» Prompt: Go through the records below and copy out every line that contains the word "agent".

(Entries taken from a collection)
#####

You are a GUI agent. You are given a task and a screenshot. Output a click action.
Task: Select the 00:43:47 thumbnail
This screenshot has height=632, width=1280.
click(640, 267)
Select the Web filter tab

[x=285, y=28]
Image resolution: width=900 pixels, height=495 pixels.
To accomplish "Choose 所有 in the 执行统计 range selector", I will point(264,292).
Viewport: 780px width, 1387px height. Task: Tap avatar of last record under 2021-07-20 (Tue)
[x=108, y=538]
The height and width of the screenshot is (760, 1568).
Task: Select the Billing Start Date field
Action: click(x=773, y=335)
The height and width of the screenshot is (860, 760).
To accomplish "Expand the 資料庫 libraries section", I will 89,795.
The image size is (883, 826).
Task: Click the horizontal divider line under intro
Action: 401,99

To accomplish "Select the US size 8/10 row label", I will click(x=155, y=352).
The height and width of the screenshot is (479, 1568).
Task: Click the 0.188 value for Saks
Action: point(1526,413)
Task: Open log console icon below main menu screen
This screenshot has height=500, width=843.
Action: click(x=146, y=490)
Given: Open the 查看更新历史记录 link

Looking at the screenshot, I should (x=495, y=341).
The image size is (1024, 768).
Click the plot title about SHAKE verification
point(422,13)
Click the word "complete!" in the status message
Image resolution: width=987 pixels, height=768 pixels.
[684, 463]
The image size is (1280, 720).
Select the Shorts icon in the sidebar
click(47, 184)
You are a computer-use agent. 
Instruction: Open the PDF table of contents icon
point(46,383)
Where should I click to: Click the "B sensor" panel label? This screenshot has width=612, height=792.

#####

» The completed task:
You are a GUI agent. You are given a task and a screenshot. Output a click action.
You are a computer-use agent. 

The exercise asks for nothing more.